Entries
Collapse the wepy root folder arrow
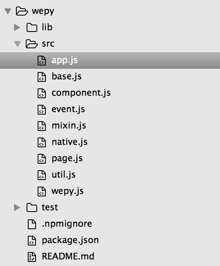This screenshot has height=266, width=220. point(8,11)
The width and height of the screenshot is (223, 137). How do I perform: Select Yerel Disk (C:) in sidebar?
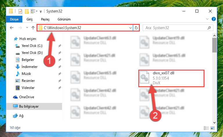click(x=32, y=46)
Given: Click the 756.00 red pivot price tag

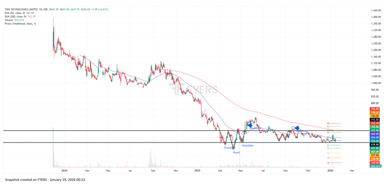Looking at the screenshot, I should point(375,109).
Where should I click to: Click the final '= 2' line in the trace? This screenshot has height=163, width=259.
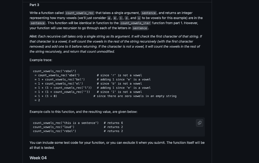tap(37, 100)
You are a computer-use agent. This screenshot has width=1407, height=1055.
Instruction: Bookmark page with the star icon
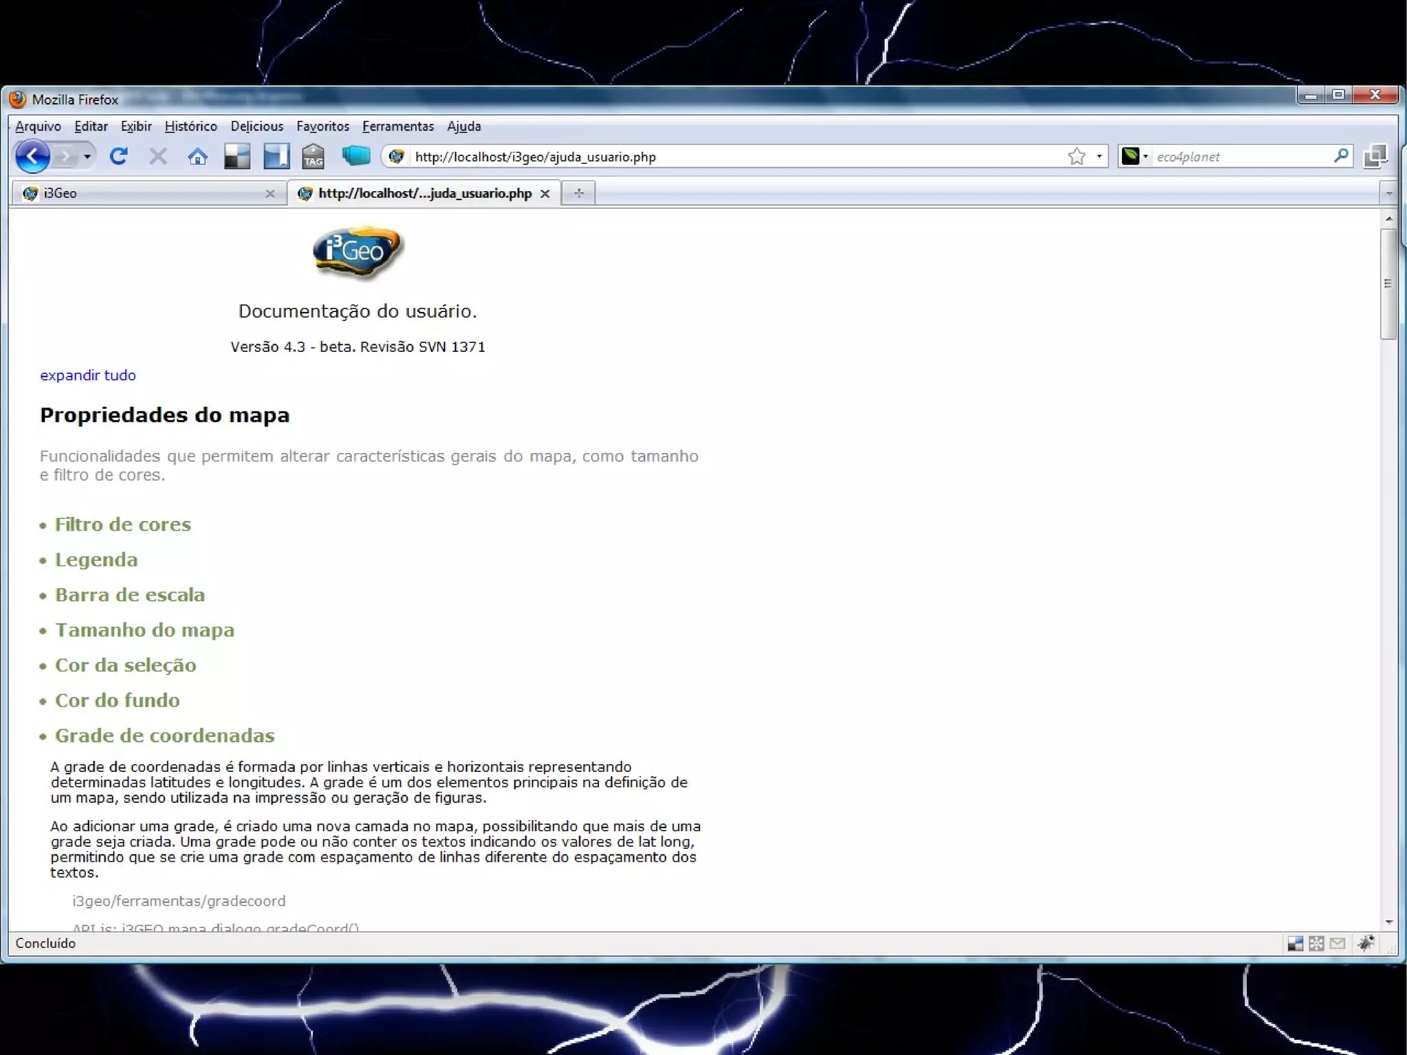tap(1077, 157)
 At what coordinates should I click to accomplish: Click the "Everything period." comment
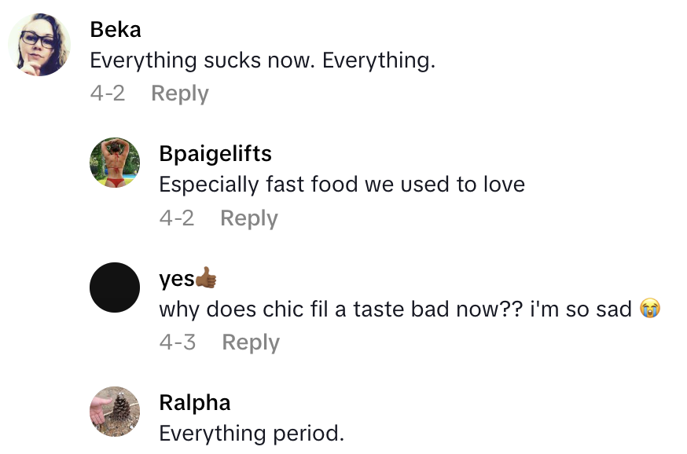pyautogui.click(x=252, y=433)
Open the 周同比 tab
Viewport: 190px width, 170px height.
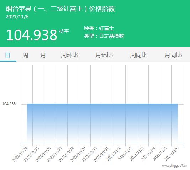point(139,55)

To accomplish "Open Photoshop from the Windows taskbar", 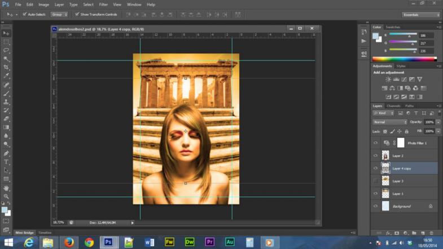I will point(109,242).
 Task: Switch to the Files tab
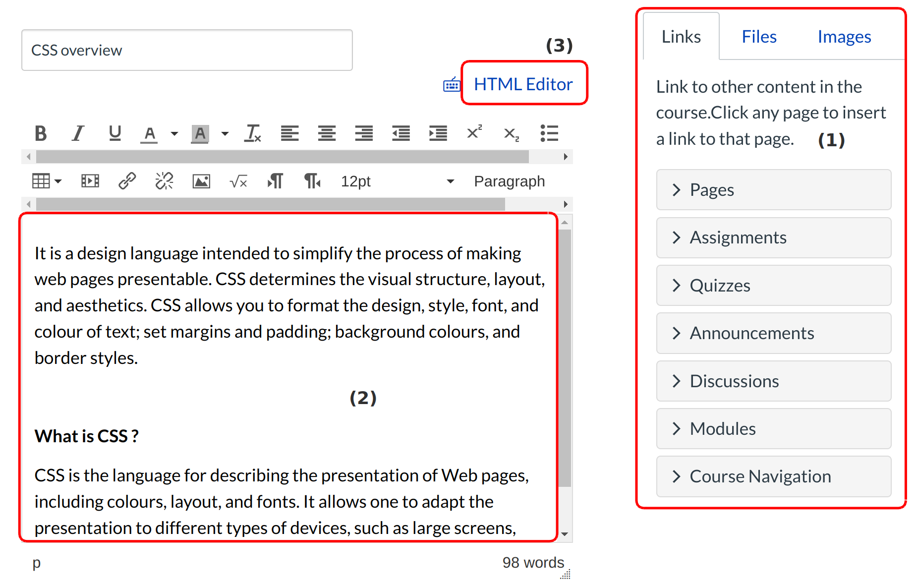pyautogui.click(x=758, y=37)
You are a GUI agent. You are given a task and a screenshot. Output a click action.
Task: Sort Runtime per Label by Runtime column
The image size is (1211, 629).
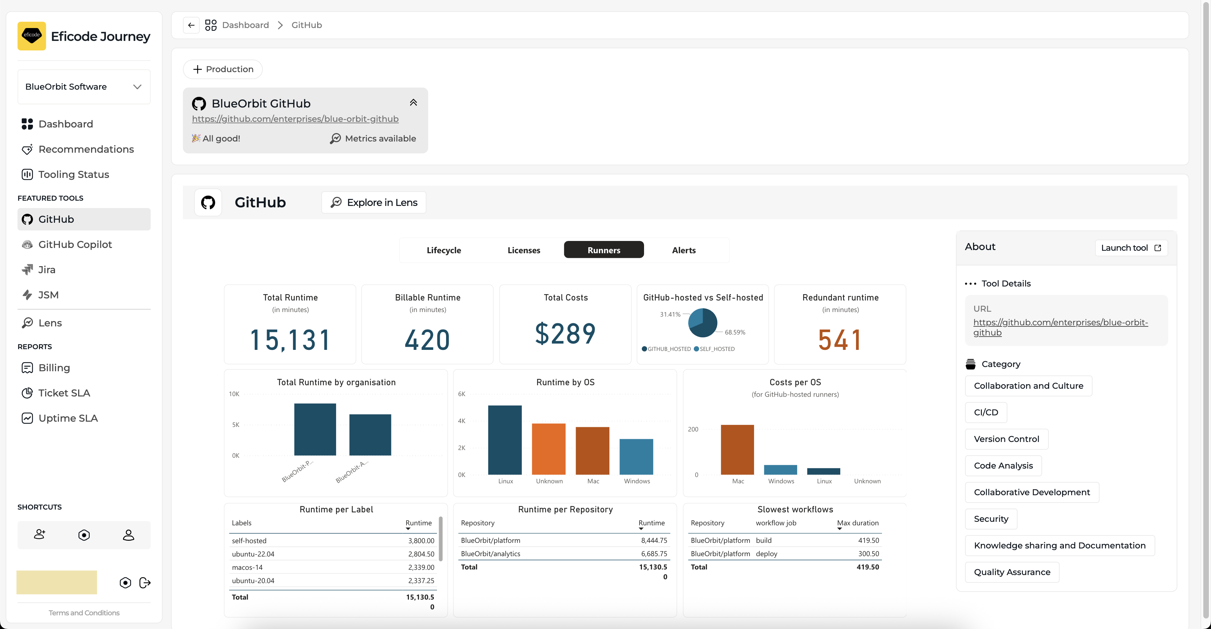point(418,523)
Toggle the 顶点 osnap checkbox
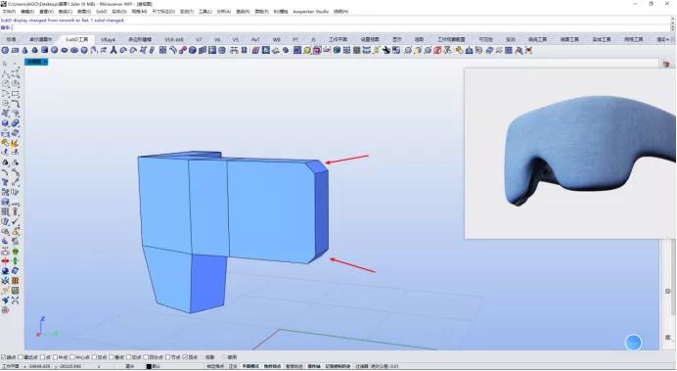Screen dimensions: 677x371 click(185, 357)
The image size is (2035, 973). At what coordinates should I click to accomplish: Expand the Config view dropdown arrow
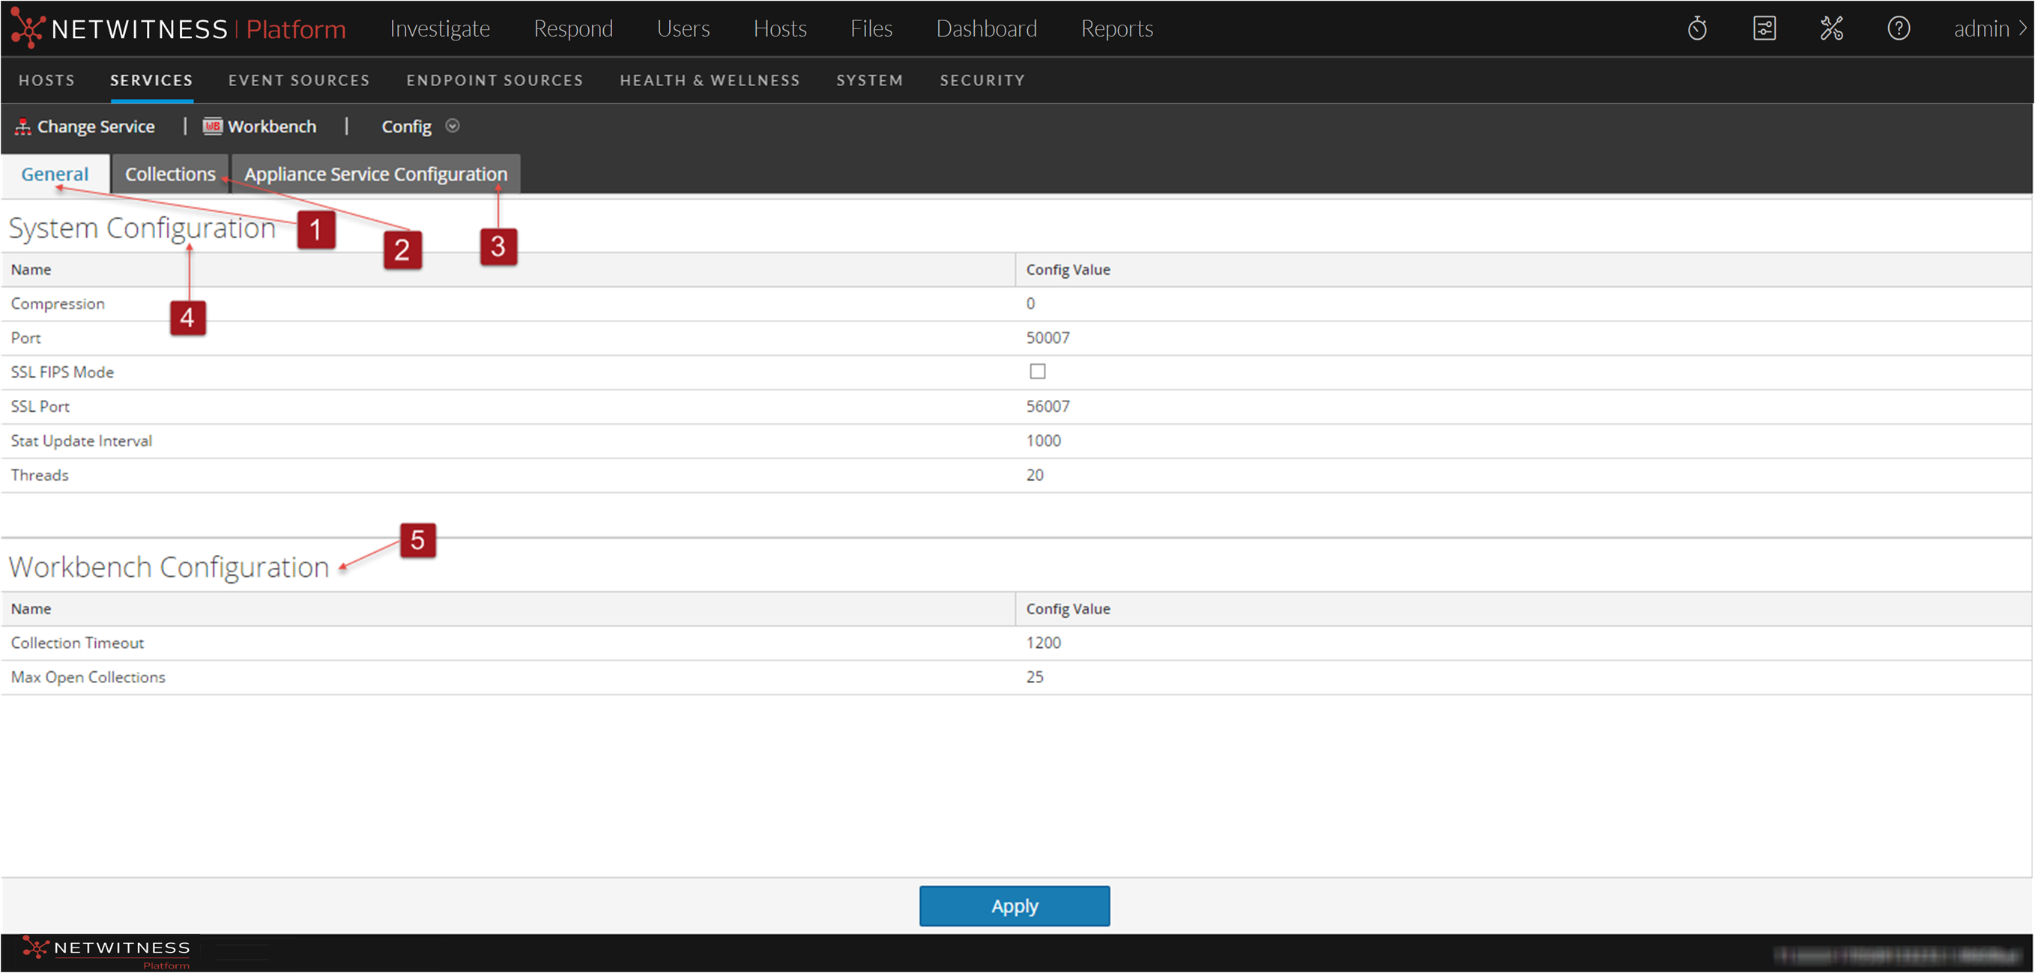click(453, 126)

Exercise task
Can you turn the entries, from the start of the entries through the line containing "tap(1077, 157)", into a two-column CSV with the headers instruction and action? Give one row per entry, with its text and its answer each in a single quoted field, line breaks replaced by spaces, and the pictures left out.

Exercise solution
instruction,action
"Collapse the wepy root folder arrow","This screenshot has height=266, width=220. point(8,11)"
"The width and height of the screenshot is (223, 137). How do I perform: Select Yerel Disk (C:) in sidebar?","click(x=32, y=46)"
"Given: Click the 756.00 red pivot price tag","Looking at the screenshot, I should point(375,109)."
"Where should I click to: Click the final '= 2' line in the trace? This screenshot has height=163, width=259.","tap(37, 100)"
"You are a computer-use agent. This screenshot has width=1407, height=1055. Instruction: Bookmark page with the star icon","tap(1077, 157)"